That’s quite an oblique description so let me explain more. Although these comics are abstract, they are not impersonal, not formal exercises. There’s something in them that affects me, not just something I look at and think, well that’s interesting, then turn away because that’s all there is to engage with – ‘clever trick’ or ‘boring trick’.
However – until ‘Extension’ I’ve not read any of Gareth’s writing (in fact I think this may be the first comic published with Gareth’s own words. He’s recently had Petrichor published and I think that was written before Extension but published after).

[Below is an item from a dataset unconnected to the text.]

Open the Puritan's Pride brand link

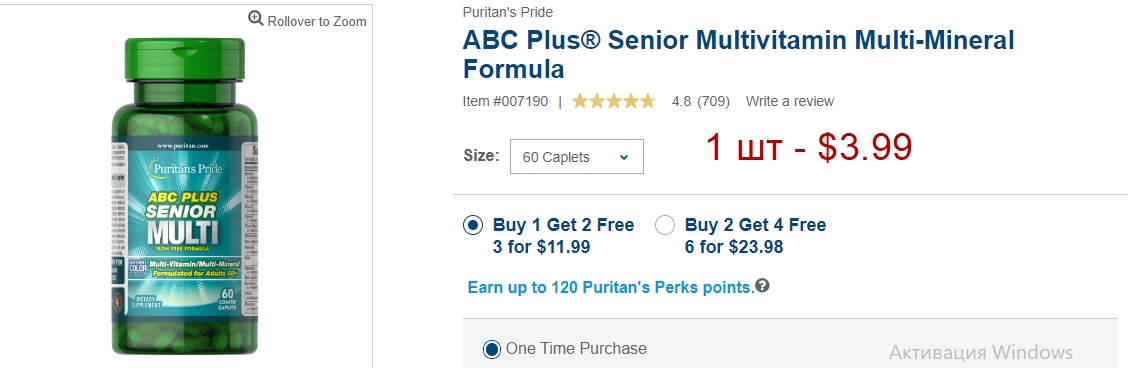(508, 12)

I was surprised by how much emotion he evoked in this story. How evocative and captivating it was. In all honesty I never thought I’d get emotionally affected by any of this work, abstract comics essentially being a distancing concept. However, there is such a strength in this work, in the pacing of the words, the sequencing of the pages. It feels like poetry; epic, raw and deeply personal.
He achieves an amazing range of pace and depth of meaning. To me, someone who easily glazes over when met by blank verse or stream of consciousness, I thought I’d pretty much delve into the images and skirt over the words. But I quickly found myself into the rhythm of the work, I could not believe how much life this had. I was head nodding at the call backs and remixing in the text, it kept it fresh, giving a sense of cohesion, of purpose.
I was impressed by the general mood of the art – the density matched the mood of the text. I felt that the images belonged to the world of the words, even if they weren’t showing the same thing always. To make a weird analogy – it’s a piece of work similar to industrial music tracks – the images play a dark ambient music under the words that feel like a voice muttering dark and velvety. Beautiful and painful like a Leonard Cohen song.
It’s the first times I’ve not found myself admiring Gareth’s design sense. I was too busy soaking in the atmosphere. The many, many moments where art and word weave emotively together. ‘When I wake up I’m going to absolutely’ big burst on the flip, bursting out of dream, a rupture of what they were trying to hold onto. A drawing that, in the context of the other pages, could have stood out as quite light and cheesy, that instead lifted it up and hit home the sensation of a dream smashing on waking.
I soon found myself believing its rhythm, going along with it, persuaded I was reading rhyming verse where there was none. I felt like I’d been pulled along into a dance and now I understood its rhythm I could go with its steps. There was something in pithiness of the boxes that made it have that same bounce as rhyming couplets. None of it rhymed. I’m not sure how much that was intentional, and how much intuitive (don’t call it luck – that’s a disservice to it), but it sucked me in to the story at that point.
It changed my appreciation from looking at the art, to feeling part of a moment. It hit home with feeling. This was personal, someone secretly reaching out by hiding a human plea in a seemingly abstract (and so supposedly emotionless) piece of art. There is a point where the words suddenly, directly address, for me, the whole purpose of the piece, not in a meta sense, just directly, openly speaking a truth at the heart of the work. It was like someone suddenly swinging their down staring gaze to burrow into your soul whilst switching their mumble to a firebrand’s roar.
To put it a clearer way – there’s a moment where it feels like you’re seeing the whole meaning of this swirling universe, the mists part and the path to the heart of it all is laid bare for you to follow.
The pages that followed are a beautiful synchronisation of text and image. Oddly they made me smile with relief and recognition, they felt like the first moment of human warmth, even though they’re filled with frailty and fear. That happiness is a sort of prelude to deeper, fearful emotions to connect to. Some say just before you die, you suddenly get a second breath and that’s what his moment feels like, that last smile before the rattling breath brings the fear home. A good and affecting end.